===== THE DATA

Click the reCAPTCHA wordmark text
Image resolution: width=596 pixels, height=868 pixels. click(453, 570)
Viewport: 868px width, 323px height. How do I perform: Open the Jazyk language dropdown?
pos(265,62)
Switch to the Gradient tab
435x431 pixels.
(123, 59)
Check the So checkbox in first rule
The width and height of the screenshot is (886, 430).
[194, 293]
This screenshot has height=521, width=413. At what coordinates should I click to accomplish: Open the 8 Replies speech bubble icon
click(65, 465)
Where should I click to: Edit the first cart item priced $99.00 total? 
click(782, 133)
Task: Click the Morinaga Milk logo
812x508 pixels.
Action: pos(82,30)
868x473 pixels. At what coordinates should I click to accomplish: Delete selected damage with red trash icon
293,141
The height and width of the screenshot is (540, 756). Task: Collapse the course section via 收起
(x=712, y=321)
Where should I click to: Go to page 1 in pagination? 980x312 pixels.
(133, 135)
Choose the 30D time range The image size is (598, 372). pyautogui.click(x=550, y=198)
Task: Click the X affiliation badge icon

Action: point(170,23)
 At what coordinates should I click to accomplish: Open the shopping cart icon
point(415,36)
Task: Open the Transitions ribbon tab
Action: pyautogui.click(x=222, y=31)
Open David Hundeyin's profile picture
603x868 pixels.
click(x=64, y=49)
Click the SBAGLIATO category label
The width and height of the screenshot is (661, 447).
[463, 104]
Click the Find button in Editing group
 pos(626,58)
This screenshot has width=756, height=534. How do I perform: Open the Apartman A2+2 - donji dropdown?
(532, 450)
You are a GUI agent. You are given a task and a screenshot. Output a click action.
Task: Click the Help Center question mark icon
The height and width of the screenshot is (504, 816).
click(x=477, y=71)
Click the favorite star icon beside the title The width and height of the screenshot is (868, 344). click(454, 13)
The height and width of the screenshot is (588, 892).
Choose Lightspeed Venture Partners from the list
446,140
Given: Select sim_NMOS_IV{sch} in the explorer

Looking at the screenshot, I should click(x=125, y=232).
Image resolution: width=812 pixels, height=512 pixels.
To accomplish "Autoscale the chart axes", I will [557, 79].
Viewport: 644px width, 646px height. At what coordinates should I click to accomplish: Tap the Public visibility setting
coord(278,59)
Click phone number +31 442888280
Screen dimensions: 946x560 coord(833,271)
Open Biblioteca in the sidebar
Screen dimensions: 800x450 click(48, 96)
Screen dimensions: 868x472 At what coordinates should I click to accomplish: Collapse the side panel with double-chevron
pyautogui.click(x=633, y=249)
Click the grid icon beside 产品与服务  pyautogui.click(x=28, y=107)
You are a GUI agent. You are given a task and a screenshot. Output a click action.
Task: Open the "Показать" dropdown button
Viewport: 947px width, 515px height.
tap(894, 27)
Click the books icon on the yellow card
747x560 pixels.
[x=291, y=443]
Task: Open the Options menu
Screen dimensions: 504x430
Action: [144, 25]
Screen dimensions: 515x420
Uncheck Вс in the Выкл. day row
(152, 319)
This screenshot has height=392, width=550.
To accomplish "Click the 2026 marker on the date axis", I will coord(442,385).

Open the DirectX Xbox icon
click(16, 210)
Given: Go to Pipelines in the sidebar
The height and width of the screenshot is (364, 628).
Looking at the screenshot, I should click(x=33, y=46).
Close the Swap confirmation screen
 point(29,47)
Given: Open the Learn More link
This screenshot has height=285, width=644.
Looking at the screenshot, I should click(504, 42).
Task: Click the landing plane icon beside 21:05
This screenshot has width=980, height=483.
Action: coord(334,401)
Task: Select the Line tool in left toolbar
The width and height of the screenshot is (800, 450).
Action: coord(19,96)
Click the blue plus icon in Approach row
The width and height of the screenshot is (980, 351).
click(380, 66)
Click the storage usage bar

==========

For every line above in which the string "beside" appears, add one; please give the final count and nothing else.

3